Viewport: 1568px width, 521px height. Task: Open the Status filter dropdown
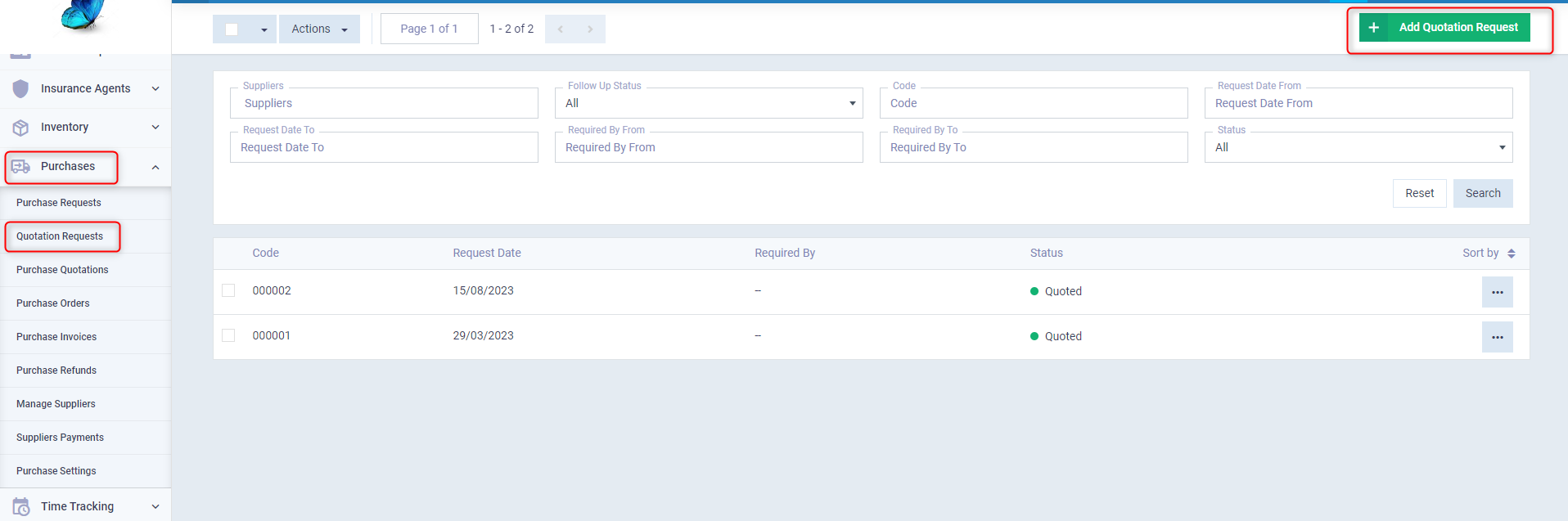click(1358, 147)
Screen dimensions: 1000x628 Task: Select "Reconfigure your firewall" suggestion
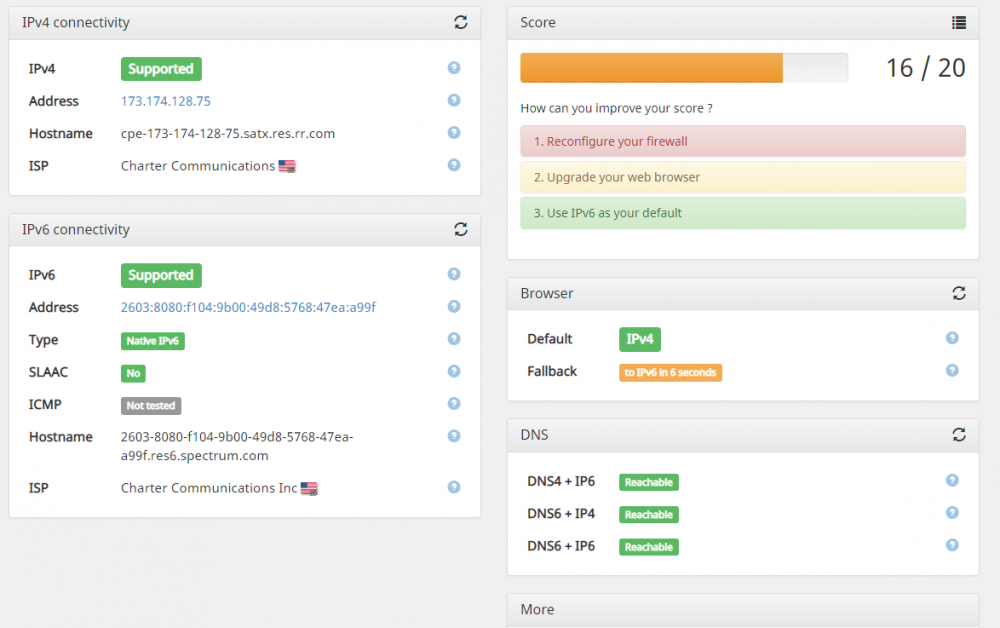pyautogui.click(x=742, y=142)
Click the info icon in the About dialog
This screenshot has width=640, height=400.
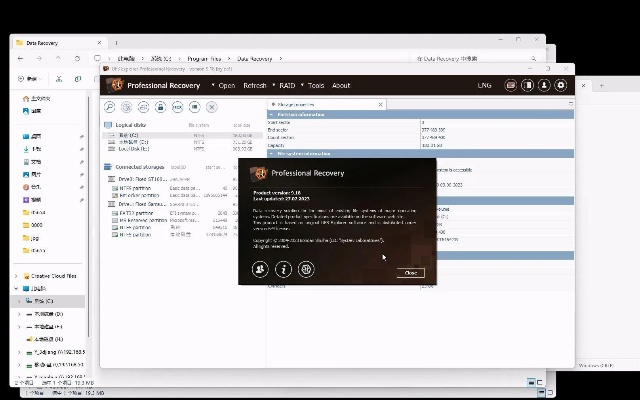point(283,269)
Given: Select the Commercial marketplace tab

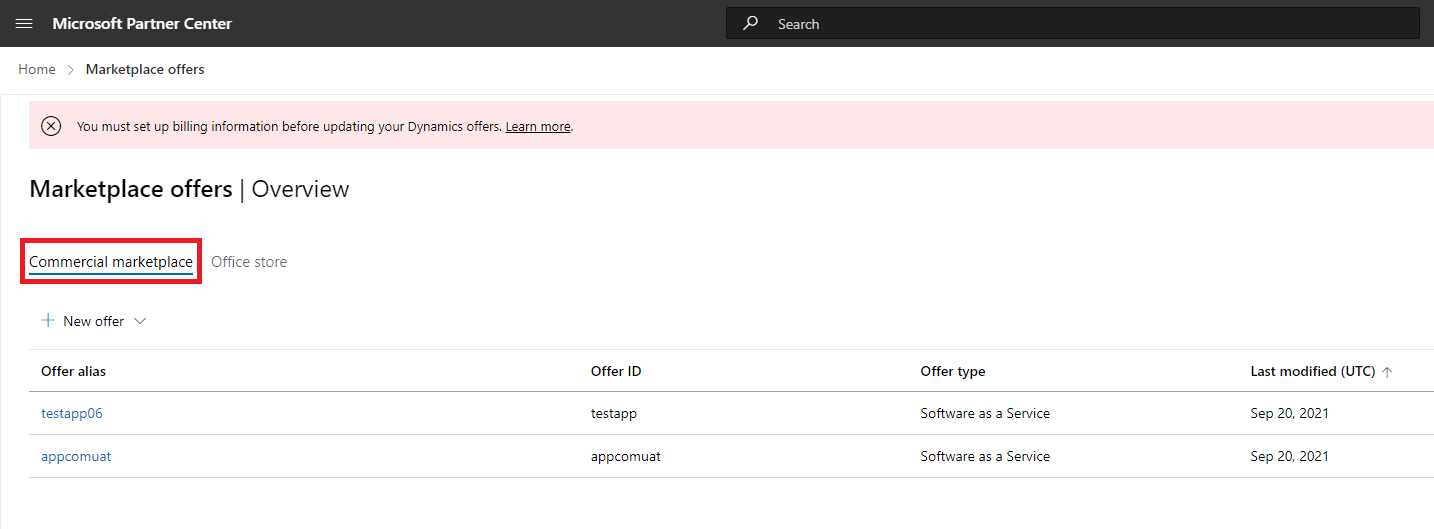Looking at the screenshot, I should click(x=111, y=262).
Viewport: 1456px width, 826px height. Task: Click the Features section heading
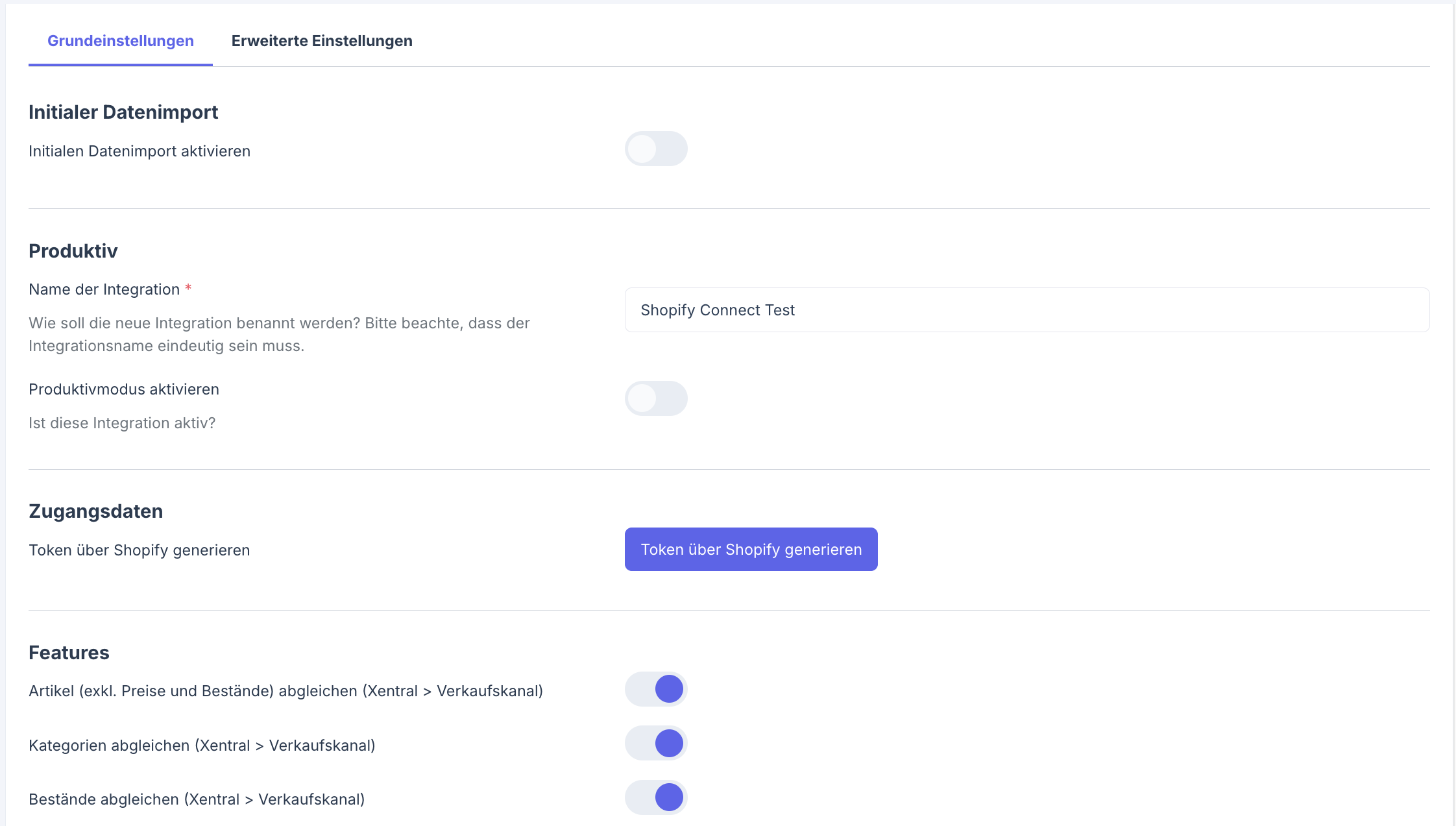pyautogui.click(x=69, y=653)
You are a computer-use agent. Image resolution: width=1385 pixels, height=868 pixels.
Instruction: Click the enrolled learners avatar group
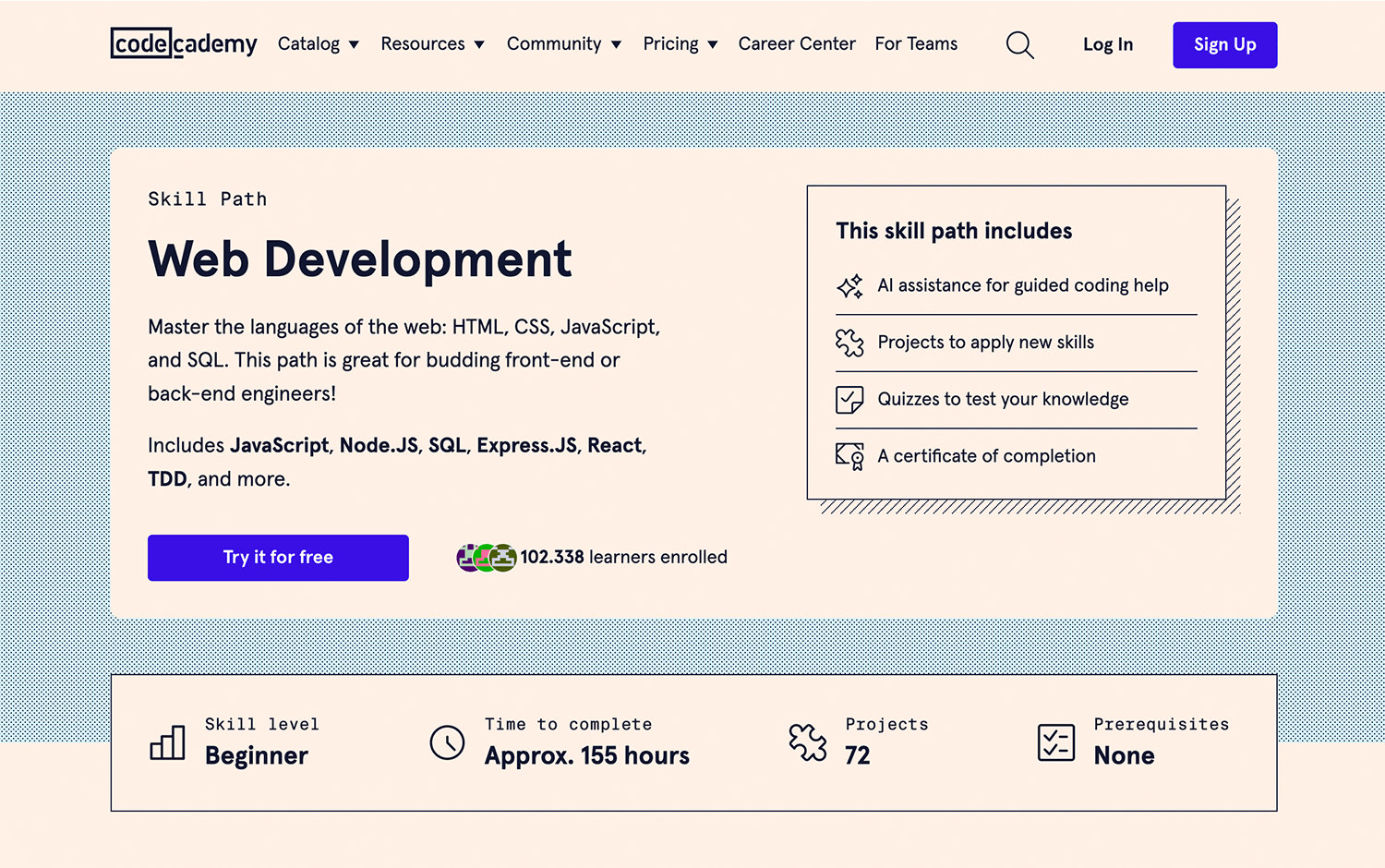coord(487,558)
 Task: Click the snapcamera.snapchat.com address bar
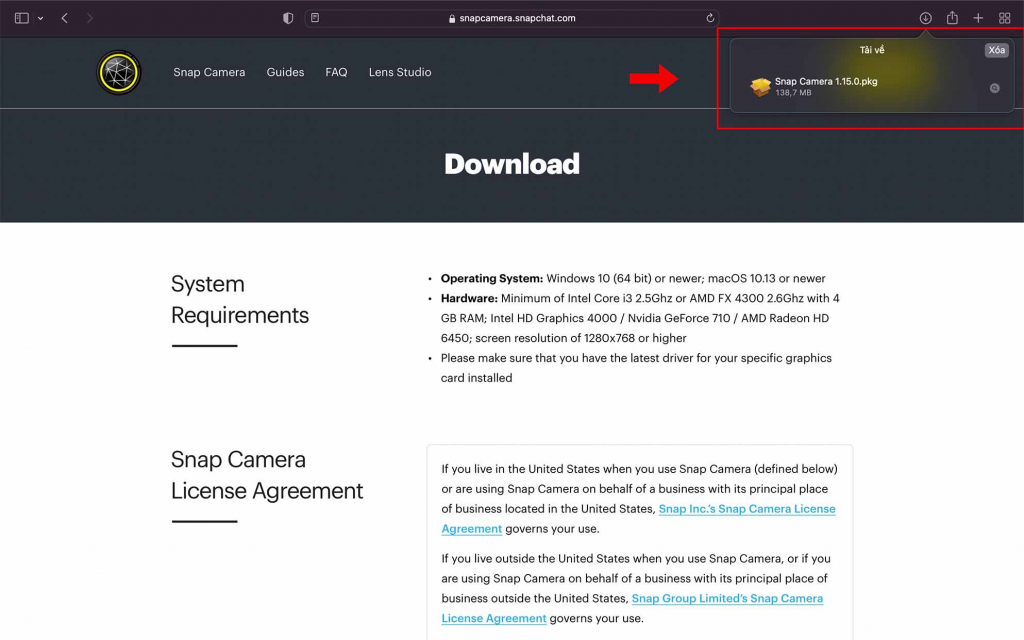(x=512, y=18)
===============
• [BRIEF]: Emit the lines of the material exactly, from its first line to the line containing "You are a computer-use", inclusive; leave every picture out.

• [TASK ANSWER]:
Viewport: 1568px width, 521px height. Task: Open the Status filter dropdown
click(1358, 147)
Screen dimensions: 1000x628 Task: Select "Reconfigure your firewall" suggestion
pyautogui.click(x=742, y=142)
Click the info icon in the About dialog
This screenshot has width=640, height=400.
point(283,269)
Given: Select the Commercial marketplace tab

Looking at the screenshot, I should click(x=111, y=262).
Viewport: 1456px width, 826px height. Task: Click the Features section heading
pyautogui.click(x=69, y=653)
You are a computer-use agent. Image resolution: width=1385 pixels, height=868 pixels.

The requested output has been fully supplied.